Il y aura même des finitions plus recherchées que d'autres. Pas pour les sièges chauffants ni pour le GPS, qui sera de toute façon bloqué en 2014, mais pour la taille du réservoir. Les fiches techniques vont enfin être lues avec passion. Des gens qui n'ont jamais ouvert un capot se découvriront une vocation d'experts en capacités de stockage. Ils connaîtront par coeur les volumes utiles, les formes de goulot, et l'art délicat de savoir si une jauge à trois quarts est sincère ou simplement optimiste, ce qui n'est pas la même chose.

Et bien sûr, l'électrique finira par suivre la même route

Le plus beau, c'est que cette logique ne s'arrêtera pas au thermique. Elle va tranquillement contaminer la voiture électrique, avec son calme habituel et son petit sourire de technicien. Là aussi, on cessera peu à peu d'acheter une auto pour rouler avec. On l'achètera pour ce qu'elle contient en kWh. Une compacte électrique rincée, dont l'intérieur ressemble à une salle d'attente fatiguée et dont l'autonomie réelle fait sourire un grille-pain, pourra devenir très désirable si sa batterie reste honnête et surtout moins chère au kWh qu'une batterie domestique classique (qui, même chinoise, coûte un bras).

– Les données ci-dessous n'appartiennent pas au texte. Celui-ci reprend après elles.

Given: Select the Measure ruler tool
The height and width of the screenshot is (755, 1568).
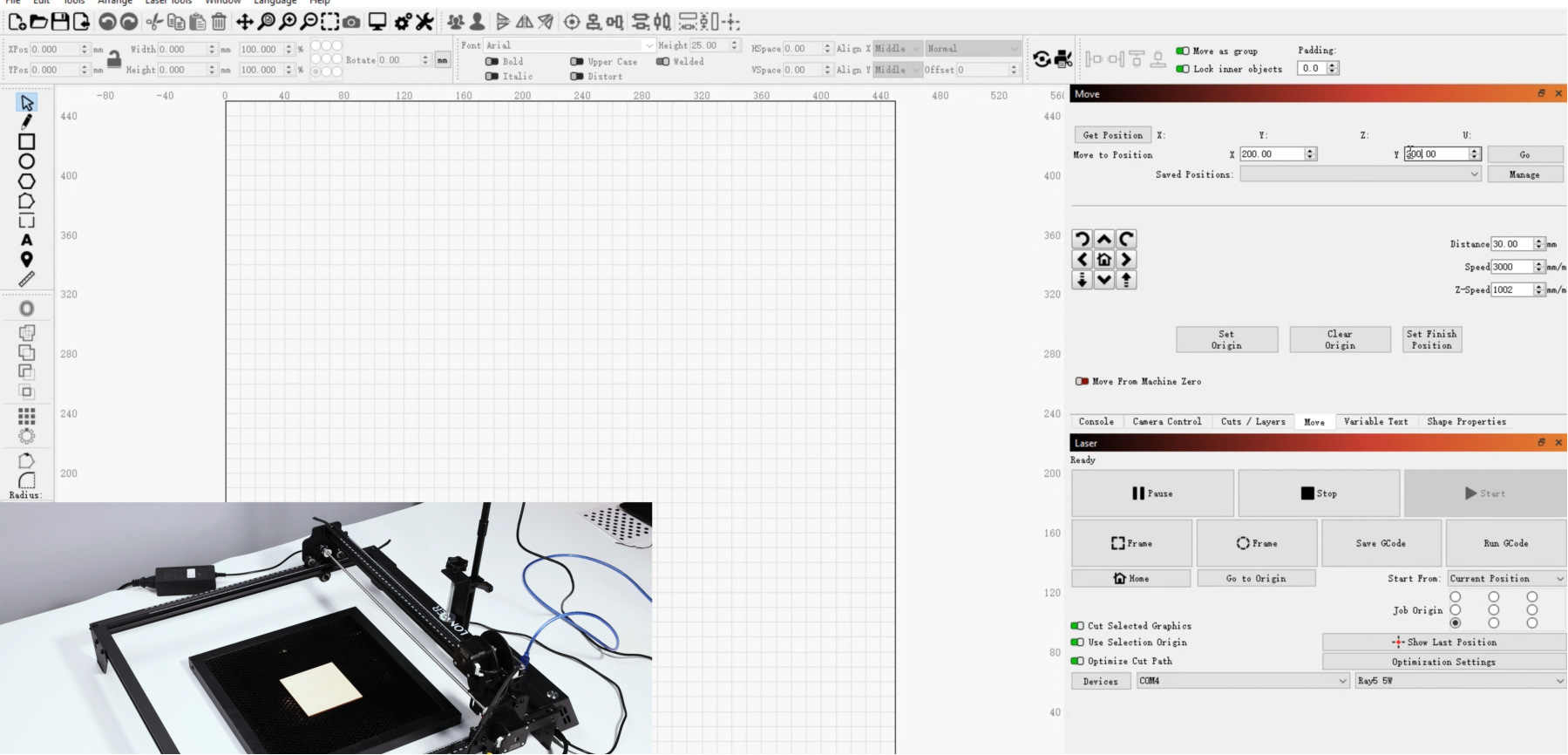Looking at the screenshot, I should point(26,279).
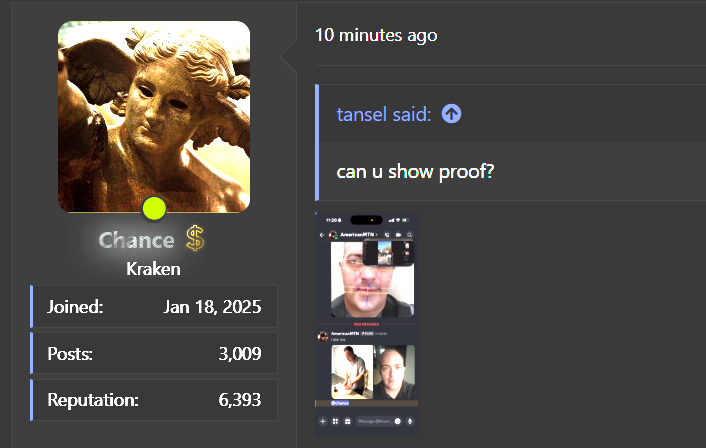This screenshot has height=448, width=706.
Task: Jump to tansel's original post via up-arrow icon
Action: coord(451,114)
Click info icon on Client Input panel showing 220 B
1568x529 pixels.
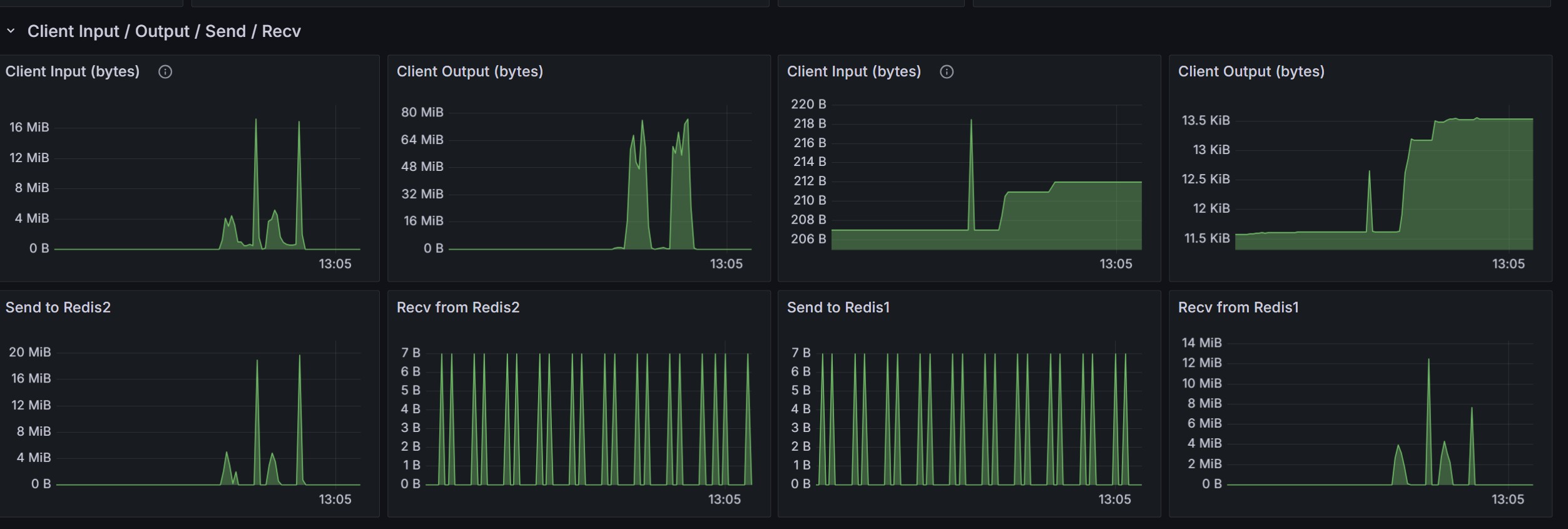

Et c'est là que la satire devient à peine une blague. Car les batteries fixes pour la maison coûtent souvent cher rapporté à l'énergie stockée. Une vieille électrique, elle, embarque parfois 40, 50 ou 60 kWh avec un châssis gratuit autour, des phares en bonus, et même un volant pour décorer l'atelier. Il ne manque presque plus qu'une prise bien placée et un voisin un peu bricoleur pour transformer l'ancienne citadine en meuble énergétique. La voiture ne sera plus garée devant la maison. Elle fera partie de la maison.

On verra alors des annonces magnifiques, d'une poésie involontaire rare. "Vend SUV électrique de 2020, batterie 64 kWh, autonomie faible sur autoroute, mais parfaite pour panneaux solaires et soirée raclette." D'autres seront plus techniques : "Quelques défauts carrosserie, train avant sonore, écran central fantaisiste, mais cellules encore vaillantes. Idéal autoconsommation, appoint hivernal, ou frime écologique de jardin." Le véhicule d'occasion deviendra un électroménager qu'on peut encore immatriculer, ce qui est tout de même une belle preuve de souplesse industrielle.